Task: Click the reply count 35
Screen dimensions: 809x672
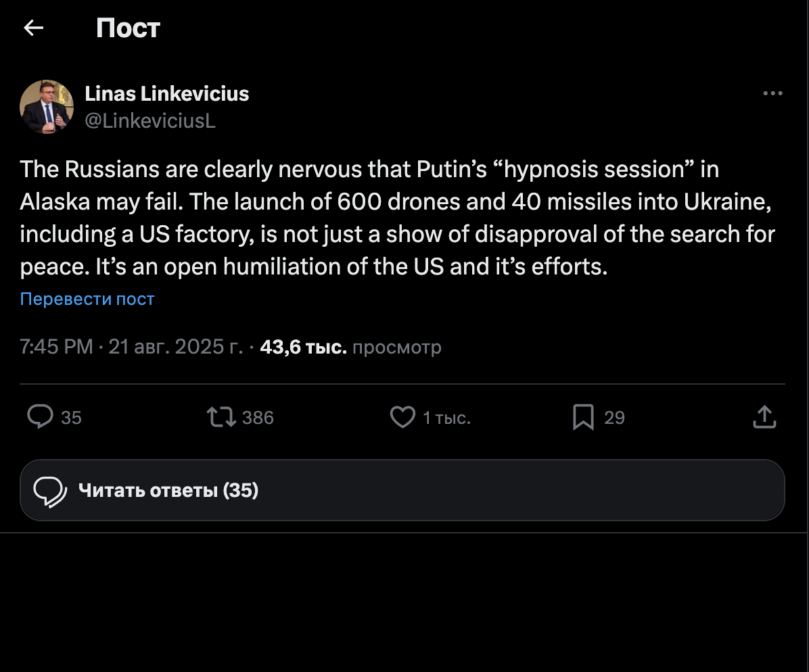Action: tap(71, 418)
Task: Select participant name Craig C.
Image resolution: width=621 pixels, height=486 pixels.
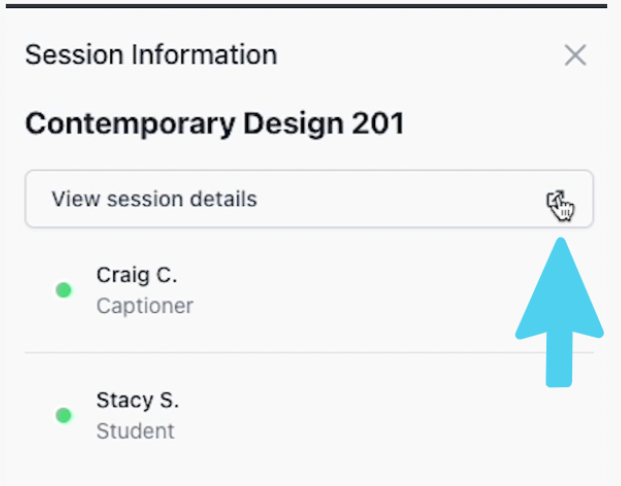Action: click(137, 275)
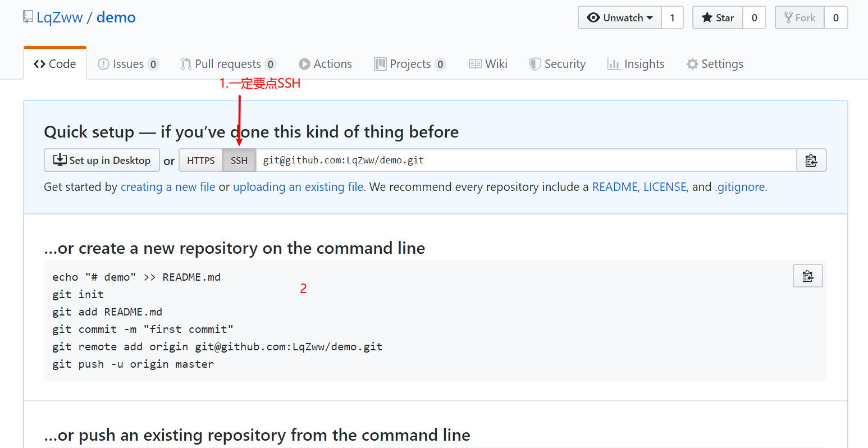
Task: Click the Fork button
Action: [800, 18]
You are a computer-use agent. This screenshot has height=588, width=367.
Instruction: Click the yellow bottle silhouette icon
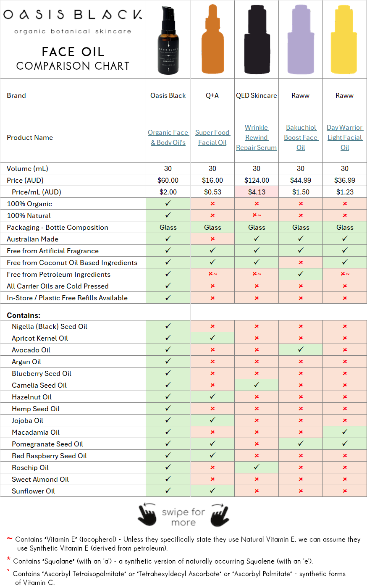coord(344,41)
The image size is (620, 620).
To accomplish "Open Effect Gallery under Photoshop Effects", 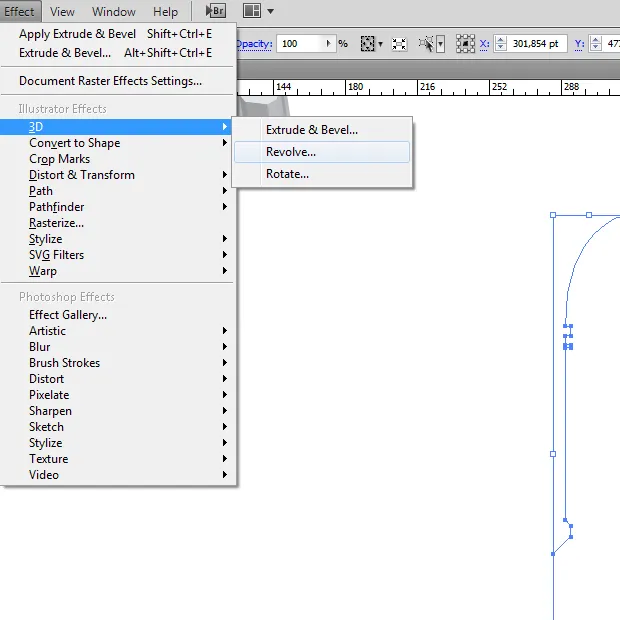I will (67, 315).
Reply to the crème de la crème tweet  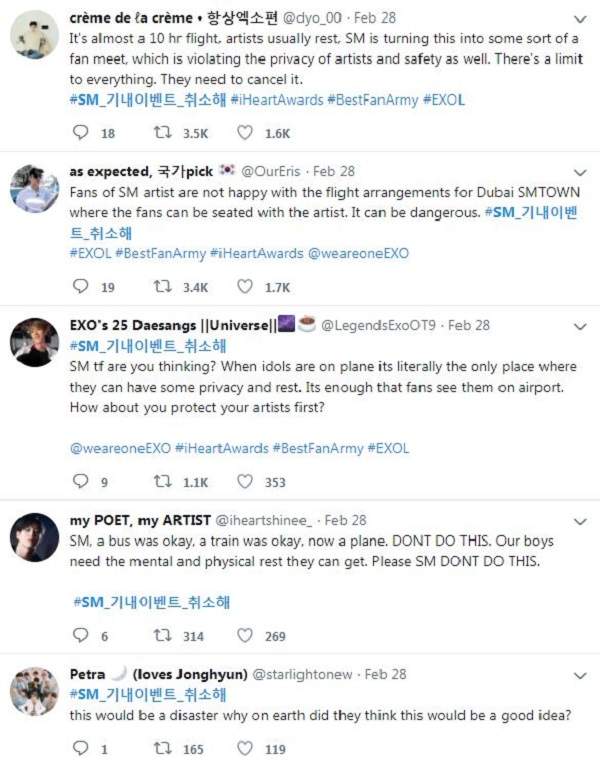point(82,133)
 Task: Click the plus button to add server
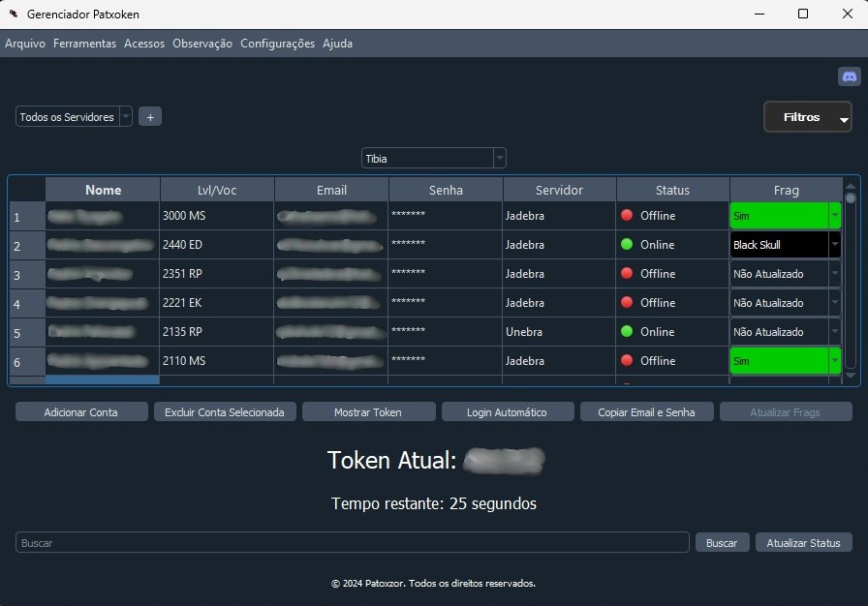coord(150,117)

• Work instructions: Please quote exactly the run of lines that starts the entries and ends at the line containing "The image size is (620, 620).", leaving out every picture.

• Task answer:
Task: Click the reply count 35
Screen dimensions: 809x672
Action: tap(71, 418)
Task: Select participant name Craig C.
Image resolution: width=621 pixels, height=486 pixels.
Action: click(137, 275)
Task: Click the Fork button
Action: [800, 18]
You are a computer-use agent. This screenshot has height=588, width=367.
Instruction: Click the yellow bottle silhouette icon
coord(344,41)
The image size is (620, 620).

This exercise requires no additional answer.